_Stored records_

■ ■ ■ ■ ■

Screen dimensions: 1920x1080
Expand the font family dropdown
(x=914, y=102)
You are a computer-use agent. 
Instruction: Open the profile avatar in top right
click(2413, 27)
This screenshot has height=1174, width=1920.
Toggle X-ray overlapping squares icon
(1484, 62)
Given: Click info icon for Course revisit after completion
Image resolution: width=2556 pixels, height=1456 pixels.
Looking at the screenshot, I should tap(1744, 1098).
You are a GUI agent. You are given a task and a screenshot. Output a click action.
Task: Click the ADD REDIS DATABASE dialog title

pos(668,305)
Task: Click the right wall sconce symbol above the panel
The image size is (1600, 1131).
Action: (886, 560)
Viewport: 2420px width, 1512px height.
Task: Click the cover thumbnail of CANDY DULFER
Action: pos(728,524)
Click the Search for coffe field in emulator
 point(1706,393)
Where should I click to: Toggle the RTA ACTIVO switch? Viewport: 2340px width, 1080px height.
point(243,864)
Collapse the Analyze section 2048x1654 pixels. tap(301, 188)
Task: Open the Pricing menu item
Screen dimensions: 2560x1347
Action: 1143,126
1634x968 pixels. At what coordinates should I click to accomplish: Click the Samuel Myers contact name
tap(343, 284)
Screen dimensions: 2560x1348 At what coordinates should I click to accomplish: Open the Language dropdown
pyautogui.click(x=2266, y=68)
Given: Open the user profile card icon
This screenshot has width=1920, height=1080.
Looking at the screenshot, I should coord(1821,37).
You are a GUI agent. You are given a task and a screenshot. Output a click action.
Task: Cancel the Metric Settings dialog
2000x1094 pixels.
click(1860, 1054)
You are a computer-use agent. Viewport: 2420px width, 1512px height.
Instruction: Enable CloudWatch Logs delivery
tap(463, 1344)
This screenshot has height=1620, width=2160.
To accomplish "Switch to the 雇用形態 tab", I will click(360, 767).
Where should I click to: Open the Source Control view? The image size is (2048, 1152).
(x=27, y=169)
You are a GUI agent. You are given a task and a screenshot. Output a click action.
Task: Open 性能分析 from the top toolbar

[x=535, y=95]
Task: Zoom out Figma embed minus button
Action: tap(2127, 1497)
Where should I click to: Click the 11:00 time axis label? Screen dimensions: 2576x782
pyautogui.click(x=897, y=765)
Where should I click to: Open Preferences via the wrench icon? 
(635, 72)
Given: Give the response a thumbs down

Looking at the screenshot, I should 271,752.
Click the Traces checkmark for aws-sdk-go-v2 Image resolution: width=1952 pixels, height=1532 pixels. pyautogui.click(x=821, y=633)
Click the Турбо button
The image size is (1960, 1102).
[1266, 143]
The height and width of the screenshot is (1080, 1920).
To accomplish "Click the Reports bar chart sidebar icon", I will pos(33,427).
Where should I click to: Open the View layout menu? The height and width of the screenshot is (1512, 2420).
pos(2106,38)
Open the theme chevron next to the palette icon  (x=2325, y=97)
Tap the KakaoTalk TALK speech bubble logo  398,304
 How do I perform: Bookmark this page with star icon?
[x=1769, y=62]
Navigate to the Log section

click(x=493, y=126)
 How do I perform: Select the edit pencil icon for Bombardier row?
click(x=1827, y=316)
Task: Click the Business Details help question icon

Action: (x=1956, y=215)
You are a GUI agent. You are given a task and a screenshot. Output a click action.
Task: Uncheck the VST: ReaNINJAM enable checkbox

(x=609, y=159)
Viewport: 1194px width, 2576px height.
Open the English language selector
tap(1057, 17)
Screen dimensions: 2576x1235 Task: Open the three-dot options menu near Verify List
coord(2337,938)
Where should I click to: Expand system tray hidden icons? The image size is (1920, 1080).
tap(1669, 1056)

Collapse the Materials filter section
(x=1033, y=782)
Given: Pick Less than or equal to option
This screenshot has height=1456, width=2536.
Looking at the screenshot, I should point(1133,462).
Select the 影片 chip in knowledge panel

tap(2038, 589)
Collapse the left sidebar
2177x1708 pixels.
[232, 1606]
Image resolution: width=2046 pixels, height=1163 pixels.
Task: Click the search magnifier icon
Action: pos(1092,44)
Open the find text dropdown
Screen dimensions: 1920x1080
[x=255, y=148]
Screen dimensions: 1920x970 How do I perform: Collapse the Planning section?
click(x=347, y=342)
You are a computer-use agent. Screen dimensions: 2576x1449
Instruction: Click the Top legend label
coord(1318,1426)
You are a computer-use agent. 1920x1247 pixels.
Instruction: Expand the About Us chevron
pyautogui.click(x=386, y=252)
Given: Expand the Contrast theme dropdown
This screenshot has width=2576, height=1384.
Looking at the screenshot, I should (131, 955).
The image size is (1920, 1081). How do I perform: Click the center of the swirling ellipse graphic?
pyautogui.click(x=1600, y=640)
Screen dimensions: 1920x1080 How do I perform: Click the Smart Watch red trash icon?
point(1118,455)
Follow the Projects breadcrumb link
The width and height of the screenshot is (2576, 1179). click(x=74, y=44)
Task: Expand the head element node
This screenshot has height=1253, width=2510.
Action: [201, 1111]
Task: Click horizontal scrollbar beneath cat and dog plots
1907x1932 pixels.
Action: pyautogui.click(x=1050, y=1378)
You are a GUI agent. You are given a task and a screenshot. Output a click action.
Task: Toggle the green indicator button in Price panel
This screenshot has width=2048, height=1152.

■ ■ ■ ■ ■

_REQUIRED WORK_
Would you reproduce, word for word, the lines from the one holding "This screenshot has width=2576, height=1384." through the final line of the entries, both included?

_ANSWER TO THIS TASK_
This screenshot has width=2576, height=1384.
Looking at the screenshot, I should (131, 955).
The image size is (1920, 1081). How do I perform: Click the center of the swirling ellipse graphic?
pyautogui.click(x=1600, y=640)
Screen dimensions: 1920x1080 How do I perform: Click the Smart Watch red trash icon?
point(1118,455)
Follow the Projects breadcrumb link
The width and height of the screenshot is (2576, 1179). click(x=74, y=44)
Task: Expand the head element node
This screenshot has height=1253, width=2510.
Action: [201, 1111]
Task: Click horizontal scrollbar beneath cat and dog plots
1907x1932 pixels.
Action: pyautogui.click(x=1050, y=1378)
You are a GUI agent. You are given a task and a screenshot. Output a click action.
Task: Toggle the green indicator button in Price panel
This screenshot has width=2048, height=1152.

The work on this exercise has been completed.